I have the following DataFrame from a SQL query:

(Pdb) pp total_rows

     ColumnID  RespondentCount

0          -1                2

1  3030096843                1

2  3030096845                1

and I want to pivot it like this:

total_data = total_rows.pivot_table(cols=['ColumnID'])

(Pdb) pp total_data

ColumnID         -1            3030096843   3030096845

RespondentCount            2            1            1

[1 rows x 3 columns]

total_rows.pivot_table(cols=['ColumnID']).to_dict('records')[0]
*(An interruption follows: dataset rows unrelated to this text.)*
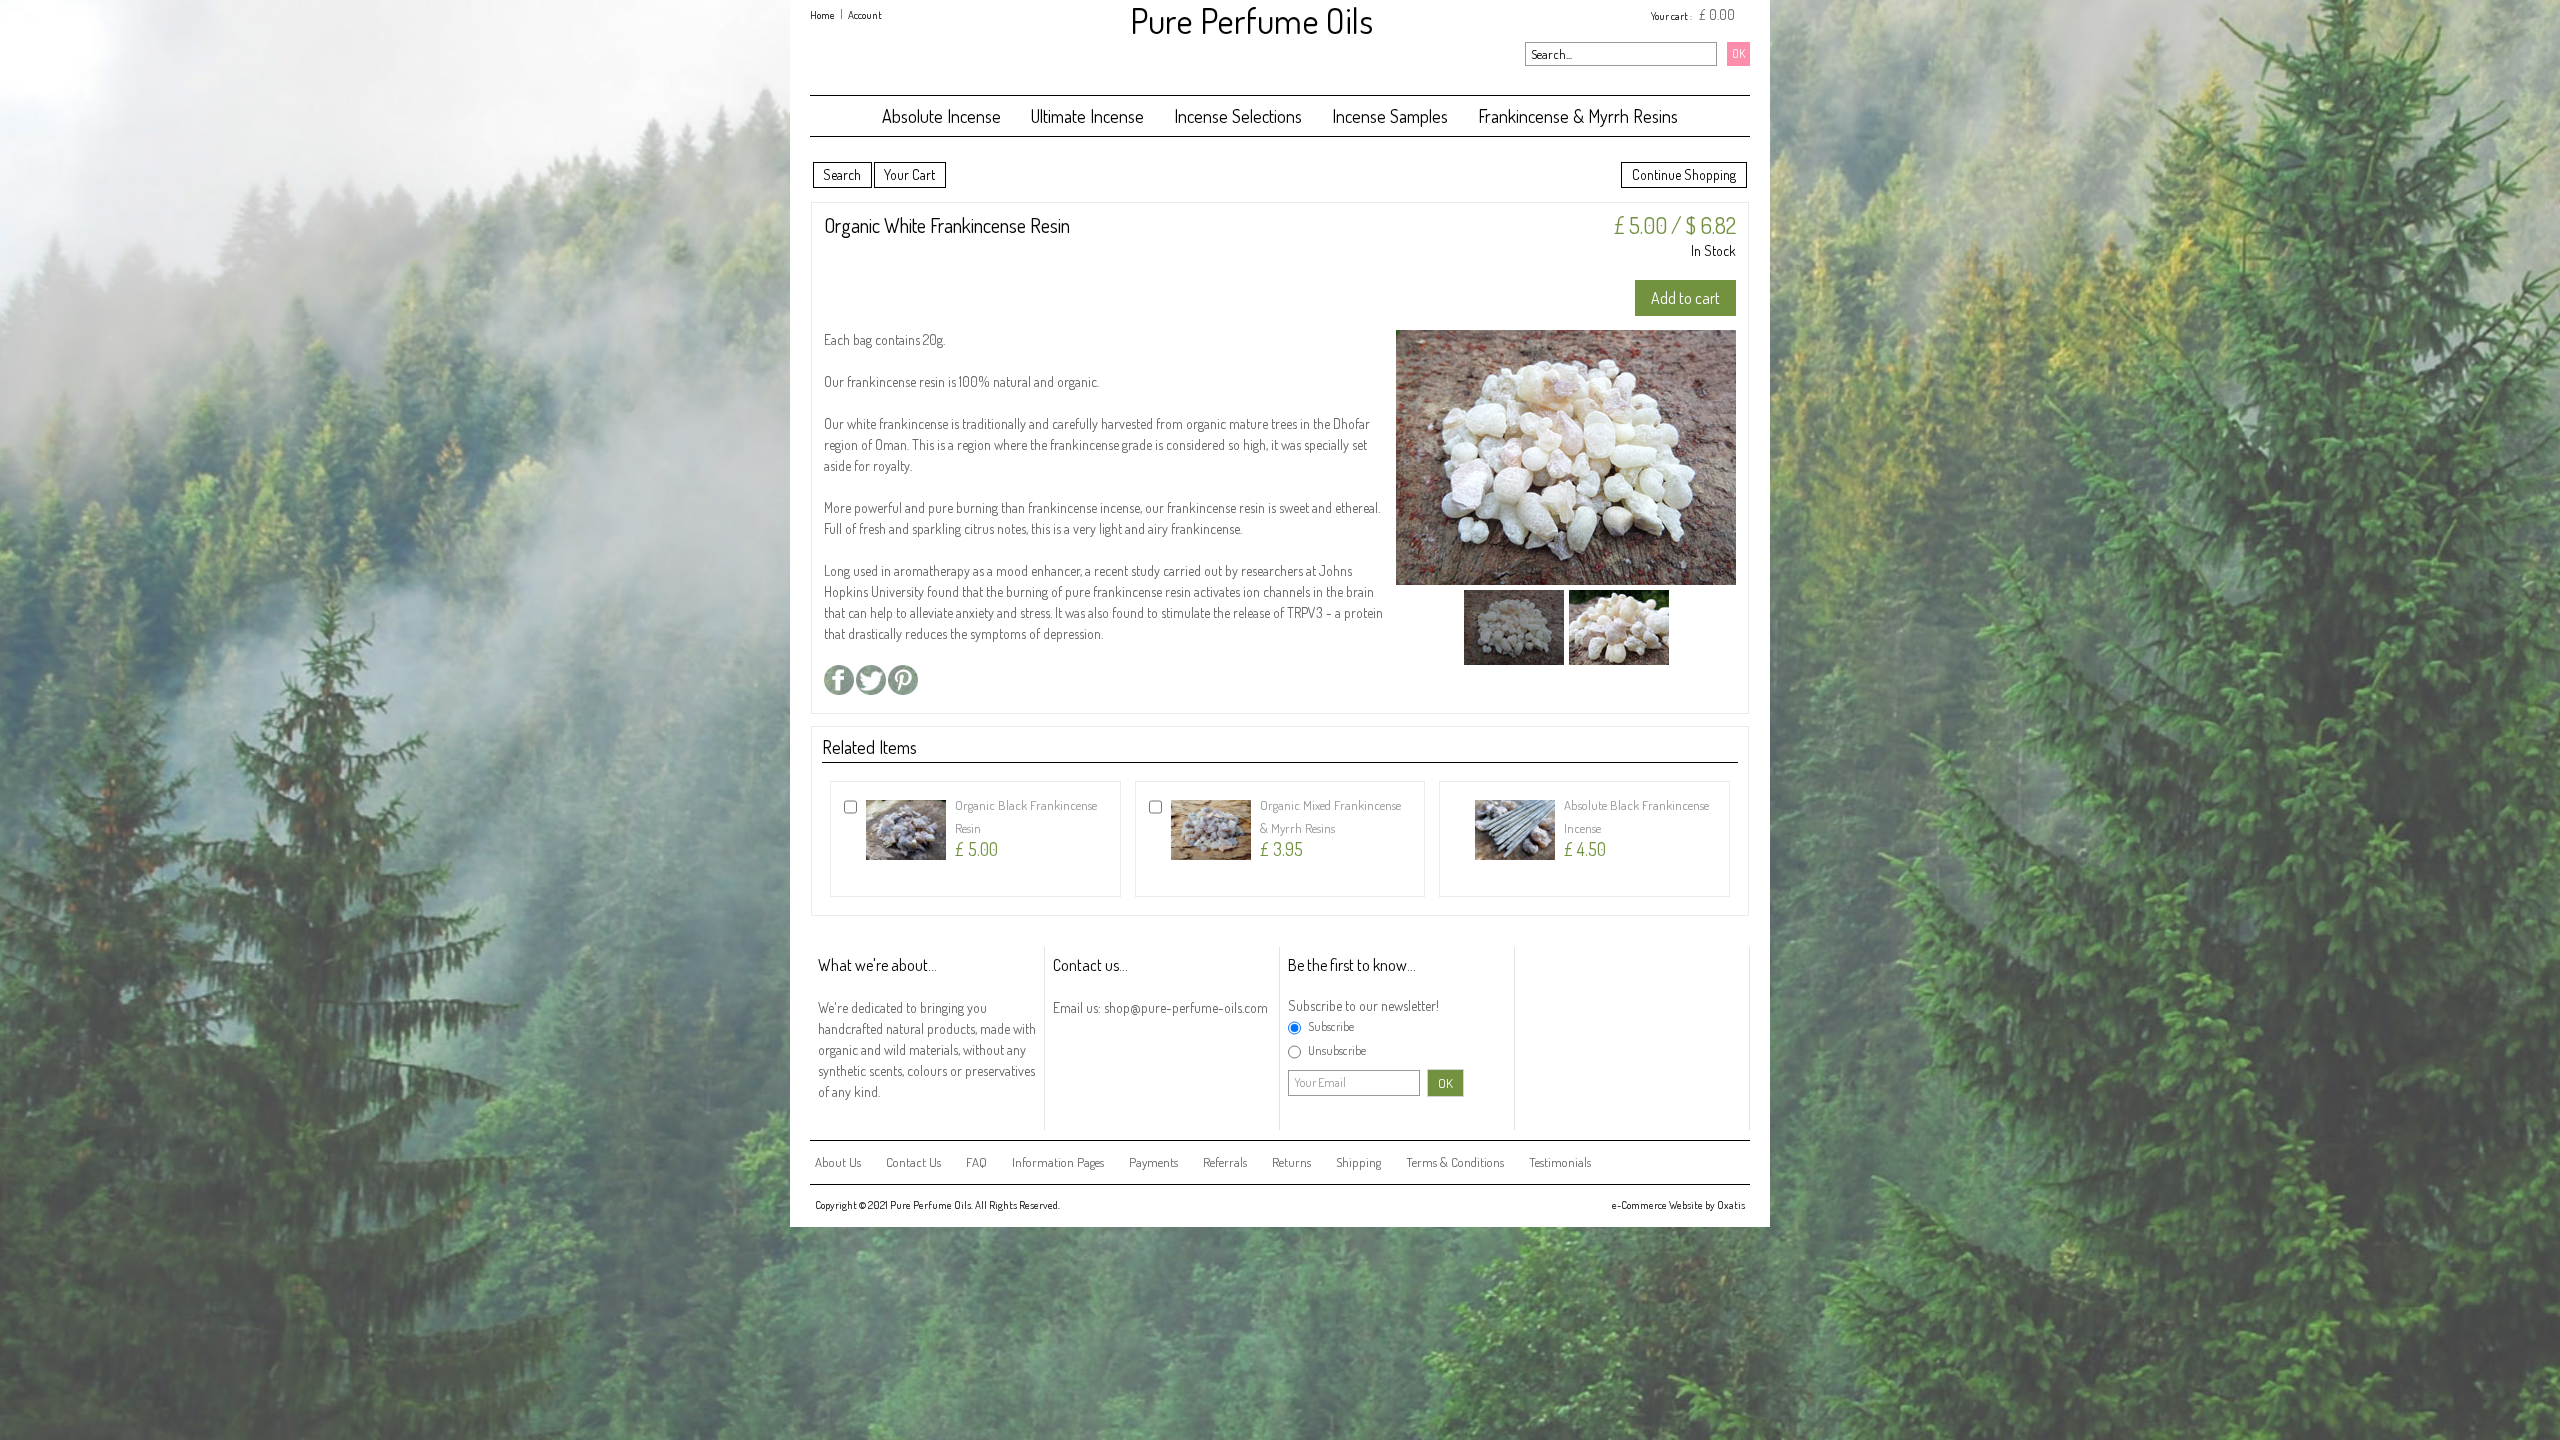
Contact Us (913, 1162)
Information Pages (1058, 1162)
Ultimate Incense (1087, 116)
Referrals (1225, 1162)
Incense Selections (1238, 116)
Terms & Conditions (1455, 1162)
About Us (838, 1162)
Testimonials (1560, 1162)
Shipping (1358, 1162)
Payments (1153, 1162)
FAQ (976, 1162)
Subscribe (1331, 1026)
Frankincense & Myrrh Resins (1578, 116)
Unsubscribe (1337, 1050)
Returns (1291, 1162)
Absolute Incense (941, 116)
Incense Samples (1390, 116)
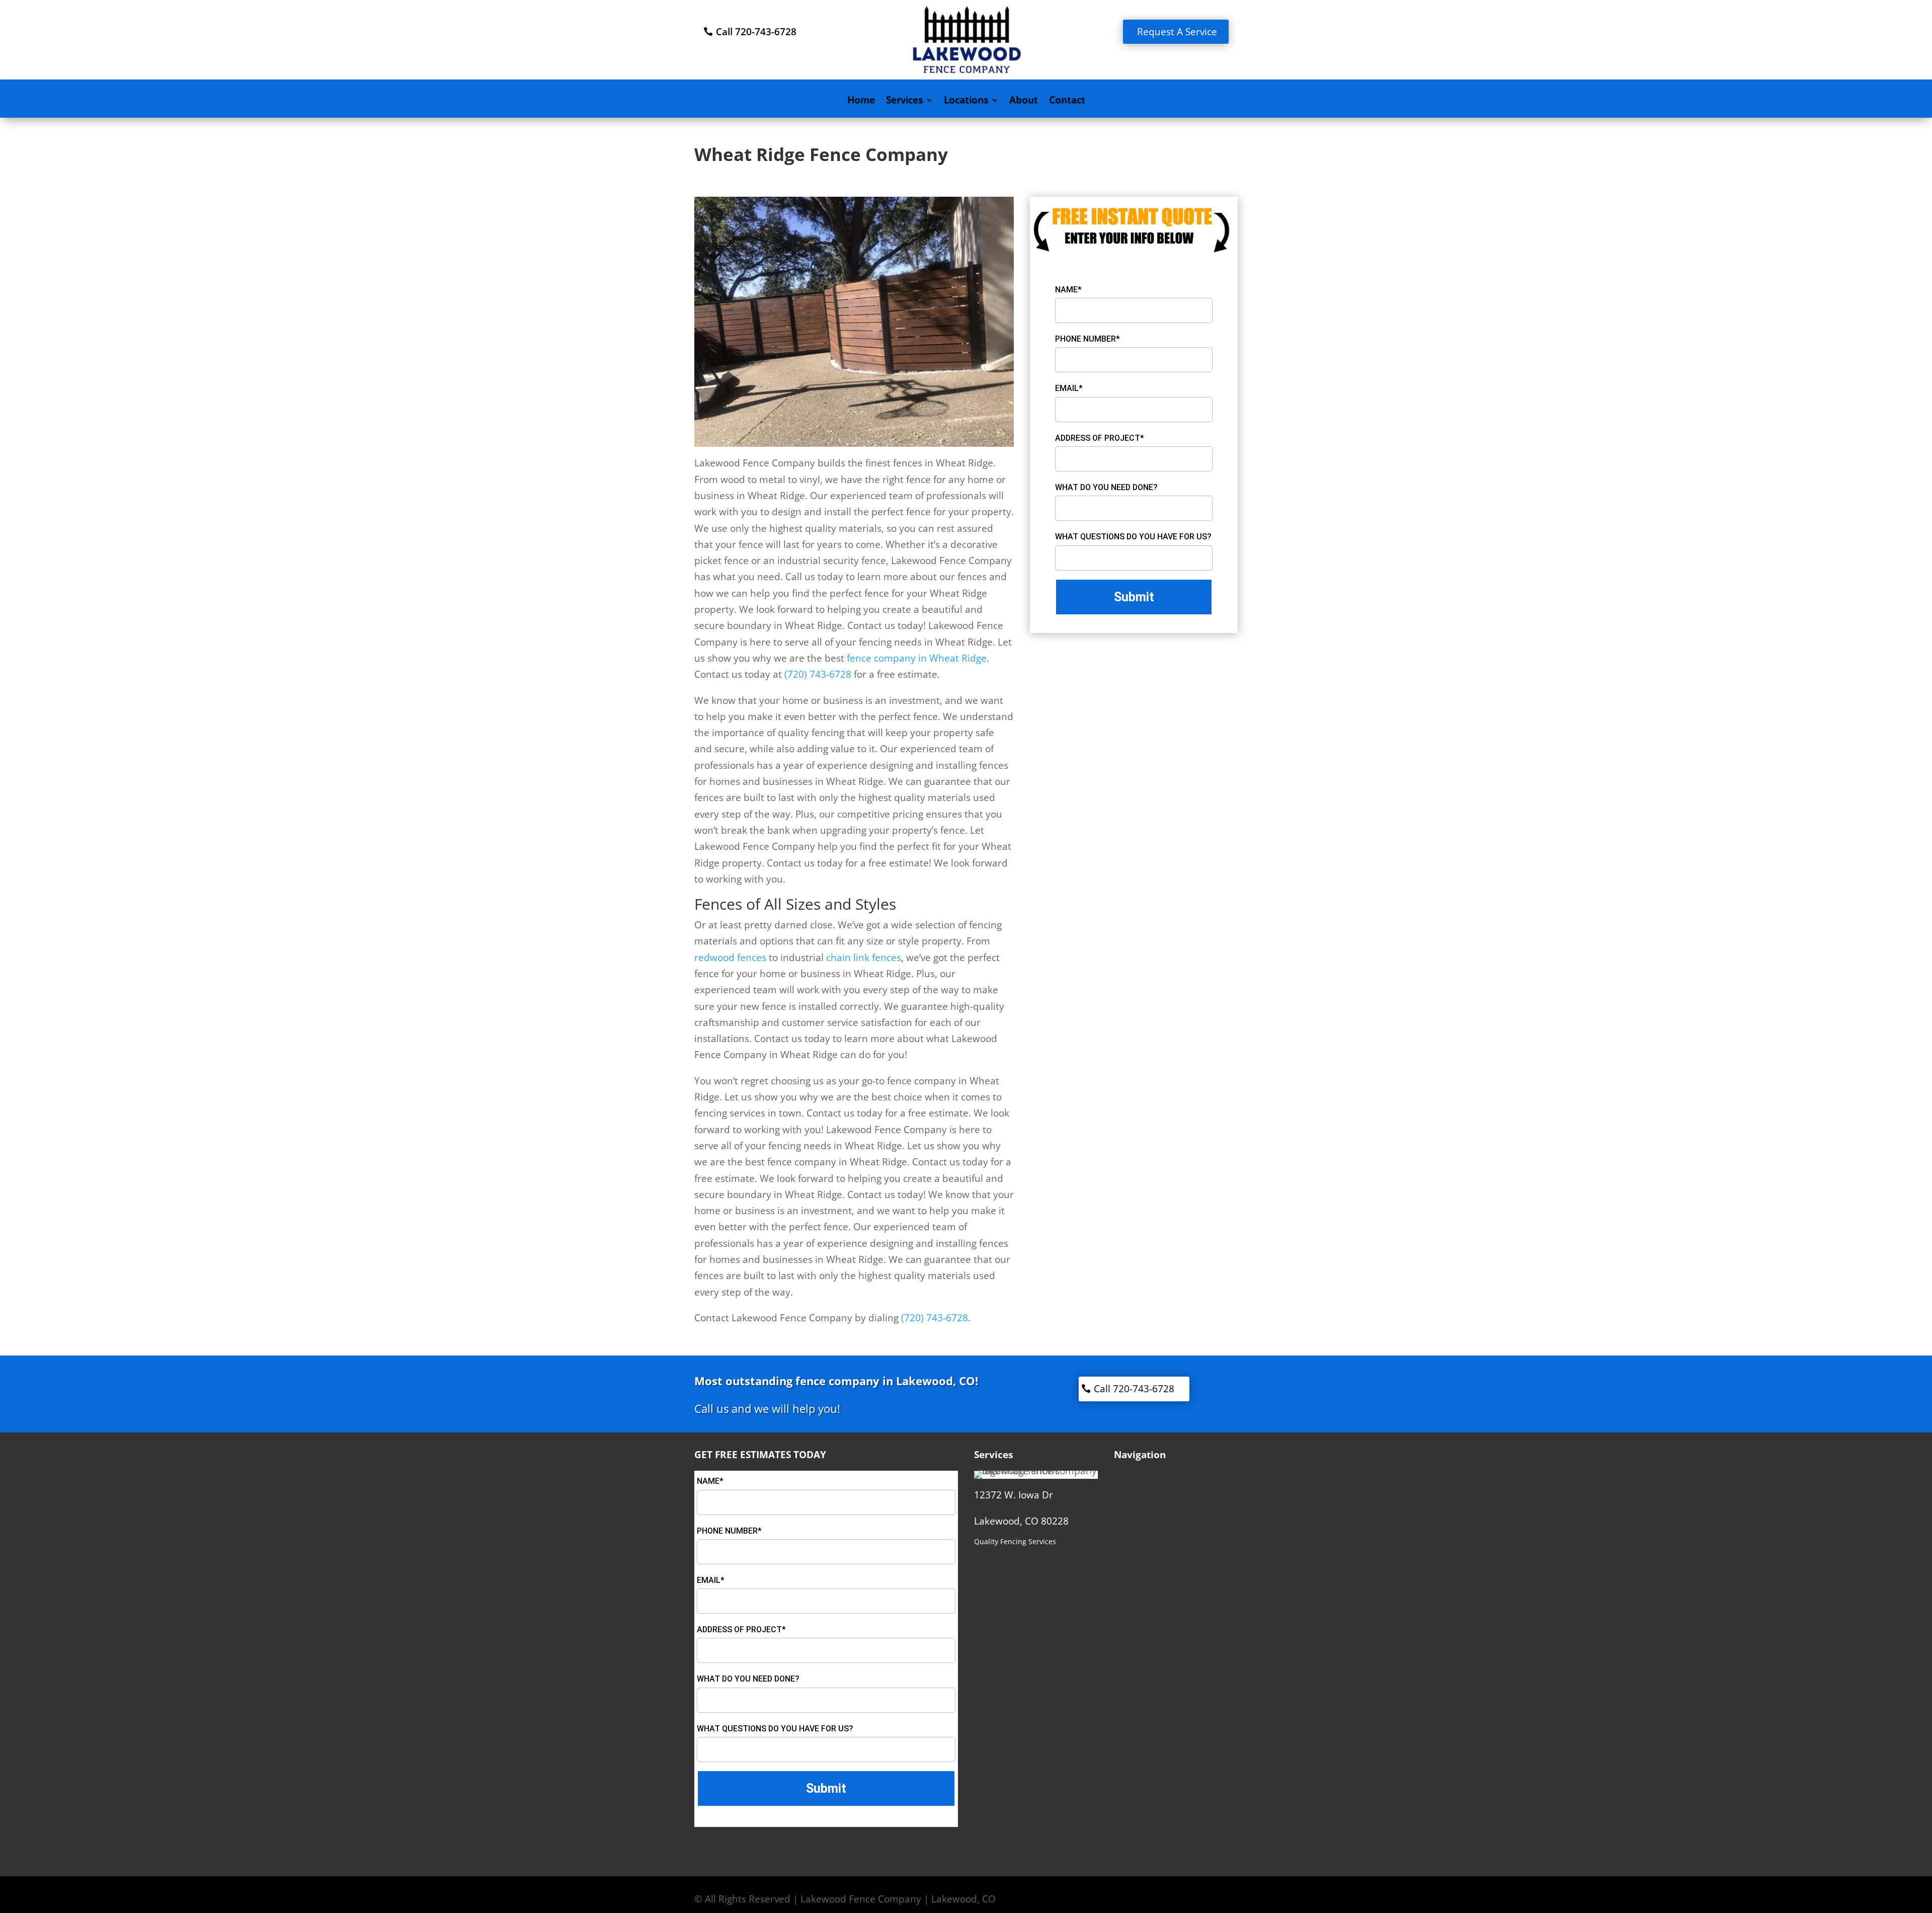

{3030096843: 1, 3030096845: 1, -1: 2}

but I want to make sure the 303 columns are casted as strings instead of integers so that I get this:

{'3030096843': 1, '3030096845': 1, -1: 2}

1 Answer

0 votes
by (41.4k points)

Use the below line of code that will particularly be useful to convert the multiple columns to string instead of just single column:

 import numpy as np

 import pandas as pd

 df = pd.DataFrame({

  'A': [20, 30.0, np.nan],

  'B': ["a45a", "a3", "b1"],

  'C': [10, 5, np.nan]})

 df.dtypes ## Current datatype

Out: 

A    float64

B     object

C    float64

dtype: object

## Multiple columns string conversion

 df[["A", "C"]] = df[["A", "C"]].astype(str) 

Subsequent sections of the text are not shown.